Dataset Metric Q-FSRU Prev. SOTA (FSRU) Gain
VQA-RAD Accuracy 90.0% 87.1% +2.9%
VQA-RAD F1-Score 85.2% 82.3% +2.9%
VQA-RAD AUC 0.954 0.921 +0.033
VQA-RAD→PathVQA Accuracy 81.7% 78.4% +3.3%
PathVQA→VQA-RAD Accuracy 80.3% 76.9% +3.4%

Ablation Study

Configuration Accuracy Δ Acc.
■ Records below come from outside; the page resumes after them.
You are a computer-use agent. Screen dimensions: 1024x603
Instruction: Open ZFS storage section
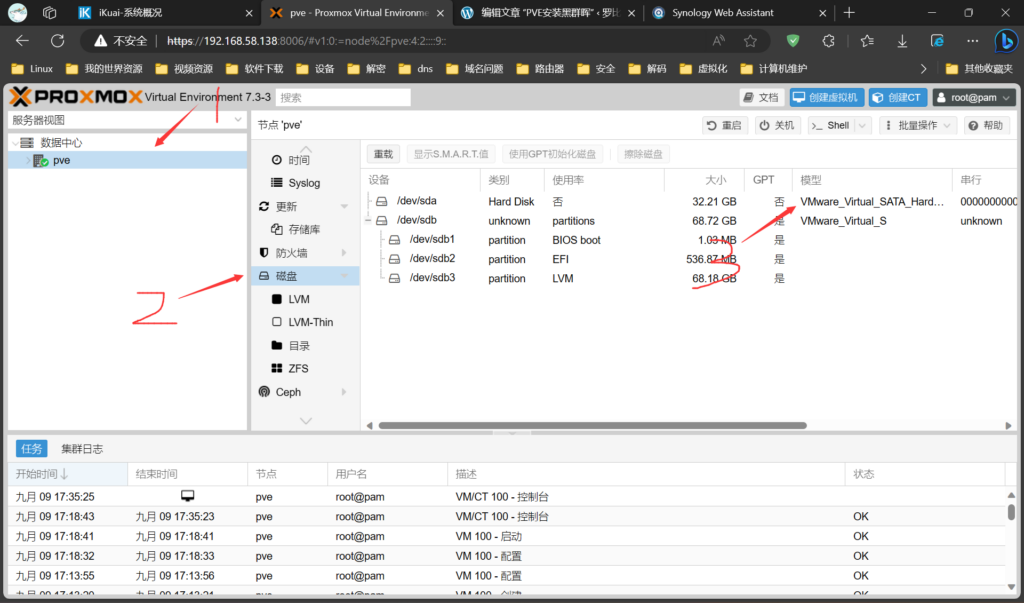(x=298, y=368)
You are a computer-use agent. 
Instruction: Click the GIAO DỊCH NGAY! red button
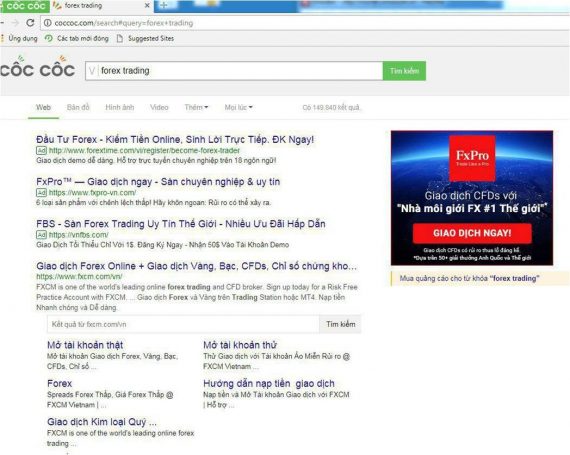pyautogui.click(x=472, y=233)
Note
Q-FSRU (Full) 90.0% Complete model
w/o Frequency Processing 85.1% -4.9% Largest contributor
w/o Quantum Retrieval 86.8% -3.2% Significant contribution
w/o Contrastive Learning 87.3% -2.7% Notable contribution
Spatial-only Fusion 84.2% -5.8% Worst configuration
Cosine Similarity (replacing quantum) 88.1% -1.9% Quantum similarity outperforms cosine

Key Findings

  • Frequency-domain processing contributes the largest performance gain (−4.9%), indicating that spectral representations capture clinically relevant patterns missed in the spatial domain.
  • Quantum-inspired retrieval outperforms classical cosine similarity by 1.9%, though the margin is modest.
  • The model contains only 92.4M parameters, far fewer than LLaVA-Med/STLLaVA-Med (7B), yet achieves superior performance on VQA-RAD.
  • Strong cross-dataset generalization (+3.3%/+3.4%) suggests that the learned representations transfer well across domains.

Highlights & Insights

  • Introducing frequency-domain analysis into Med-VQA is a novel research direction; the global information captured by FFT may be particularly beneficial for medical image analysis.
  • Quantum-inspired retrieval is an interesting yet relatively preliminary exploration, applying quantum state representations to knowledge retrieval.
  • The compact model size (92.4M parameters) offers practical deployment value in resource-constrained environments.

Limitations & Future Work

  • Validation is limited to two datasets (VQA-RAD and PathVQA), both of modest scale (VQA-RAD contains only 3,515 QA pairs).
  • The theoretical advantages of quantum retrieval are extensively discussed, but the empirical gains remain relatively limited (only 1.9% over cosine similarity).
  • Comparisons with recent large language models (e.g., GPT-4V) are absent.
  • The construction and maintenance of the knowledge base are not described in detail.
  • Performance on more complex multi-choice or open-ended question answering remains unknown.
  • Frequency-domain approaches have demonstrated success in image analysis (FDTrans) and rumor detection (Lao et al. 2024); this work extends the paradigm to Med-VQA.
  • Quantum-inspired information retrieval (Uprety et al. 2021) offers a novel perspective on similarity computation.
  • Cross-modal contrastive learning has become a standard practice in multimodal fusion.

Rating

  • Novelty: ⭐⭐⭐⭐ The combination of frequency-domain processing and quantum retrieval is novel in the Med-VQA context.
  • Experimental Thoroughness: ⭐⭐⭐ Datasets are small; comparisons with recent large vision-language models are lacking.
  • Writing Quality: ⭐⭐⭐⭐ Structure is clear and mathematical derivations are complete.
  • Value: ⭐⭐⭐ The lightweight design is valuable, but the practical advantages of quantum retrieval require more rigorous validation.